Aoun en Algérie : défis régionaux et « questions arabes communes » au menu des discussions

Isolée sur la scène internationale, Alger voit en Beyrouth un potentiel économique et culturel, ainsi qu'un moyen de se « légitimer à l'intérieur ».

Aoun en Algérie : défis régionaux et « questions arabes communes » au menu des discussions

Le président Joseph Aoun en Algérie avec le président algérien Abdelmadjid Tebboune, le 29 juillet 2025. Photo X/présidence libanaise.

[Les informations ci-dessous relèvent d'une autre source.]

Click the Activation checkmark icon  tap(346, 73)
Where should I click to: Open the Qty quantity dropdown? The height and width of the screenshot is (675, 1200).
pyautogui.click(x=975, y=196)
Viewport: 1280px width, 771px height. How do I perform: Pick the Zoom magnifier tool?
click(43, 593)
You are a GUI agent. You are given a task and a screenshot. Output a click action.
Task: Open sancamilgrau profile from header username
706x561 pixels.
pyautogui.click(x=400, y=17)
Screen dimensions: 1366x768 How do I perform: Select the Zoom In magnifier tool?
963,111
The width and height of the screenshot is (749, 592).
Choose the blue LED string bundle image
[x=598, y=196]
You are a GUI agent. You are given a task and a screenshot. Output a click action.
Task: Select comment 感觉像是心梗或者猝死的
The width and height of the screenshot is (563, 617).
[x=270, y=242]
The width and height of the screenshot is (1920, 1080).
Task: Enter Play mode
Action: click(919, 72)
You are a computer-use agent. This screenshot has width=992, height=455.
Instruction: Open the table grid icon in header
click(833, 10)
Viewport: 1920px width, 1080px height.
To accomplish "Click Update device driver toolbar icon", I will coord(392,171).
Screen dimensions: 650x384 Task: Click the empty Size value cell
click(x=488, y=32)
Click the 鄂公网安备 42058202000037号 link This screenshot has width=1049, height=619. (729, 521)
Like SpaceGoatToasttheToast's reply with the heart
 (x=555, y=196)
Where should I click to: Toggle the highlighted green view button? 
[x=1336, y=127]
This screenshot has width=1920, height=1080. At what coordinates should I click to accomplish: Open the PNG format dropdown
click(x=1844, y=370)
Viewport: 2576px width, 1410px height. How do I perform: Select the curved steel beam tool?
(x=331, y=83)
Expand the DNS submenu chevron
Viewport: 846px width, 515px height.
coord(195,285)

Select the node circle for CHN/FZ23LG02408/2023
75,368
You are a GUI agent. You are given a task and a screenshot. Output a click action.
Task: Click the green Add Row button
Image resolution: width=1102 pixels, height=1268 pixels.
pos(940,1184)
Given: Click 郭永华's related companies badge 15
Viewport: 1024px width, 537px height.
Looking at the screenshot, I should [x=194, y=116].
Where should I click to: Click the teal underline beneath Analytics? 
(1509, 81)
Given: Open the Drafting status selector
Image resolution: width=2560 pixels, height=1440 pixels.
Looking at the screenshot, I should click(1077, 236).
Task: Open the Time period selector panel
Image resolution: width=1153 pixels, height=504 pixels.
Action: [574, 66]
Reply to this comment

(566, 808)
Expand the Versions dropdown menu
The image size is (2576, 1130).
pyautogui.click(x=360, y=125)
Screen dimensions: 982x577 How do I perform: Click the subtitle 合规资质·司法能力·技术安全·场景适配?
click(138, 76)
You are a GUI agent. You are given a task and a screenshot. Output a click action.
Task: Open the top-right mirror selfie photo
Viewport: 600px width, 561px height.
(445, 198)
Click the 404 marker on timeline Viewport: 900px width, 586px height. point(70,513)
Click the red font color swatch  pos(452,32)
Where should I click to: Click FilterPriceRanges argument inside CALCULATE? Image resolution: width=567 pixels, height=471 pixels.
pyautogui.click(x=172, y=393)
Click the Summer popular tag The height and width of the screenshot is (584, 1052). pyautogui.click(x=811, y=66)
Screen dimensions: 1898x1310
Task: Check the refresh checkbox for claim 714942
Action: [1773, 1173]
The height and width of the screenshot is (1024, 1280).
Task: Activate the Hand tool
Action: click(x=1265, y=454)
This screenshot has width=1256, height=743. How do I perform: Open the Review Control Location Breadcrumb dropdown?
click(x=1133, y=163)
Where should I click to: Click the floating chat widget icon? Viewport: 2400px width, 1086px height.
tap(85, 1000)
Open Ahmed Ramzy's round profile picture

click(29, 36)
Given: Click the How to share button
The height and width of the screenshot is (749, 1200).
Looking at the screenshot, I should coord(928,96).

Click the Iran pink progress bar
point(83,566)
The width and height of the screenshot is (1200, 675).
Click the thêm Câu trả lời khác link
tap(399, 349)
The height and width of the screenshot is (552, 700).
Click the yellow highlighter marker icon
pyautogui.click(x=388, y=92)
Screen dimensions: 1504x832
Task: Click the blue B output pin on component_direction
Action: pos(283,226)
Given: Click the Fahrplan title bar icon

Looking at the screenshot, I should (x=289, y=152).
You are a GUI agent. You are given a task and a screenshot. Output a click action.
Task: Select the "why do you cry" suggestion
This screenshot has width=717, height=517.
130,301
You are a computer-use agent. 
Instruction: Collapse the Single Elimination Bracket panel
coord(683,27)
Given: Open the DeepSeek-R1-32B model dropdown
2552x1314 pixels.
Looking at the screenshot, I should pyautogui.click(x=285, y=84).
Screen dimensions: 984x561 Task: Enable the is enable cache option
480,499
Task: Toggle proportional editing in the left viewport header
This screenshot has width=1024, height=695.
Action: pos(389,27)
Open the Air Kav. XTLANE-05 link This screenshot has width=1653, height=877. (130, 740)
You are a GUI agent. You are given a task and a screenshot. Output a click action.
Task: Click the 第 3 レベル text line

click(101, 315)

Le président Joseph Aoun a entamé mardi une visite officielle de deux jours en Algérie, répondant à l'invitation du président Abdelmadjid Tebboune. Il est accompagné du ministre des Affaires étrangères Joe Raggi, du ministre de l'Information Paul Morcos, du conseiller et ancien ministre Ali Hamiyé ainsi que d'une délégation officielle.

Le président Aoun a été accueilli par son homologue algérien à son arrivée à l’aéroport, aux alentours de 16h. Son arrivée a été saluée par 21 coups de canon, avant que ne soient entonnés les hymnes nationaux des deux pays. Les rues de la capitale algérienne étaient pavoisées de drapeaux libanais et algériens ainsi que de panneaux de bienvenue. Après avoir salué les membres de la délégation algérienne, le président libanais s'est dit « heureux de poser le pied sur cette terre bien-aimée d'Algérie, ce pays frère qui porte dans son cœur un amour particulier pour le Liban », qualifiant la visite officielle d’« expression de la profondeur des relations » entre les deux pays. Le chef de l'État a par ailleurs salué le « soutien généreux et l’aide constante » de l’Algérie au Liban, en allusion aux positions de ce pays lors des attaques israéliennes et après l’explosion au port de Beyrouth le 4 août 2020.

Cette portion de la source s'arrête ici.